O saco de pancada da convenção, desta vez, não foi tanto a direita, nem sequer o papão do Tratado Orçamental, mas foi o PS e António Costa. Ou melhor, a maioria absoluta que o PS e António Costa podem vir a ter em 2019. Esse é o alvo a abater, e, por isso, a missão do fim de semana foi diabolizar a ideia de um PS sozinho — que vira sempre à direita. Em 2019, vai virar para onde? Vai “lançar-se ao Rio”? Bater, bater, bater, foi o mote do primeiro dia, com o objetivo de dizer: quem quer um governo de esquerda, o mais seguro é votar no Bloco.

No segundo dia, e já com representantes do governo e do PS na assistência, Catarina Martins sublinhou a “amizade”. “Quero saudar com amizade todos os que fizeram esta convergência: o PS, o PCP e os Verdes”. E garantiu “Não nos arrependemos de nada”.

Os pais fundadores

O Bloco de Esquerda percorreu um longo caminho para chegar aos seus 19 anos e a esta XI Convenção. Numa fase em que o partido atravessa um dos seus melhores momentos, os três pais fundadores não faltaram à chamada para olharem para o seu filho já crescido. Francisco Louçã, Fernando Rosas e Luís Fazenda fizeram discursos em que se mostraram em linha com a direção seguida pela atual liderança. O partido cresceu e transformou-se, mas parece ter o crivo dos seus fundadores. Ao Observador, Fazenda  admite a mudança, mas mostra-se satisfeito: “O Bloco mudou, mas continua a ter o mesmo ADN e prossegue na mesma a ideia de um socialismo democrático”. Louçã tem a mesma leitura “Acho que não há nenhum partido da esquerda europeia que tenha feito uma substituição de gerações como o Bloco fez”,  afirmou ao Observador. Louçã acredita que o partido está onde quer estar, mas prevê que “chegará muito mais longe”.

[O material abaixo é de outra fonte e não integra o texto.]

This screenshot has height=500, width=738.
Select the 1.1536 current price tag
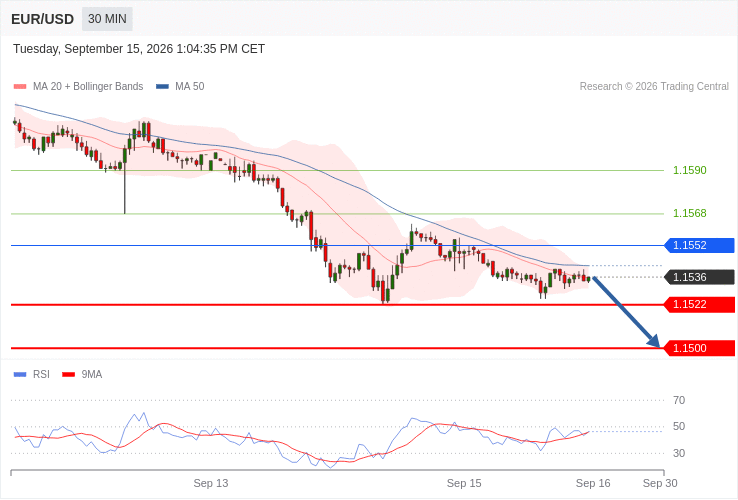click(x=699, y=277)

Fernando Rosas não quis falar com o Observador, mas no palco já tinha apoiado uma participação do Bloco num Governo “se a força for suficientemente forte”. Os pais fundadores também são pais babados.

[Veja a ‘Mini’ Entrevista com Francisco Louçã. “O PS quer cortar com o Bloco de forma agressiva”:]

Um primo afastado

O PCP é um bocadinho o primo afastado do Bloco e zangam-se muitas vezes na hora dividir a herança (leia-se, o eleitorado). No discurso do arranque da Convenção, Catarina Martins não disse a palavra PCP, mas admitiu que as medidas de recuperação de rendimentos vieram de “outras vozes de esquerda”. O nome foi evitado ao longo da convenção e mal se ouviu no palanque, tirando para um ataque vindo de José Manuel Pureza quando falava da despenalização da eutanásia “onde o PCP dececionou tanta gente”. Mas no fim da reunião magna dos bloquistas foi clara a simpatia que o partido tem pelo primo comunista. Quando foi anunciado na sala, o PCP foi muito mais aplaudido que o PS e, nos cumprimentos internos, só foi batido no aplaudómetro pela CGTP (também muito comunista). No discurso de encerramento, minutos depois, Catarina Martins resolveu definitivamente a questão e saudou com “amizade” todos os que fizeram “esta convergência”, incluindo o PCP. Novos aplausos.

Um convidado especial

Houve até um estranho convidado especial: Cavaco Silva. O ex-Presidente da República foi mencionado por vários dirigentes bloquistas, que o viram “andar pelo país” a ver apresentar o seu livro de memórias sobre os primeiros momentos da geringonça. Pedro Filipe Soares, no Carpool do Observador, até o citou para explicar como o PS, em 2015, estava preocupado com a ideia de vir a perder votos para o BE. No livro, Cavaco dizia que soube que era possível um governo das esquerdas quatro dias depois das eleições, quando Fernando Medina lhe transmitiu que seria essa a ideia de António Costa. Mais do que a ideia, era a necessidade de António Costa, porque, “se o PS fizesse um acordo com o PSD, iria perder votos para o Bloco de Esquerda. E o PCP não poderia ficar fora de um acordo desses porque senão ia definhar”.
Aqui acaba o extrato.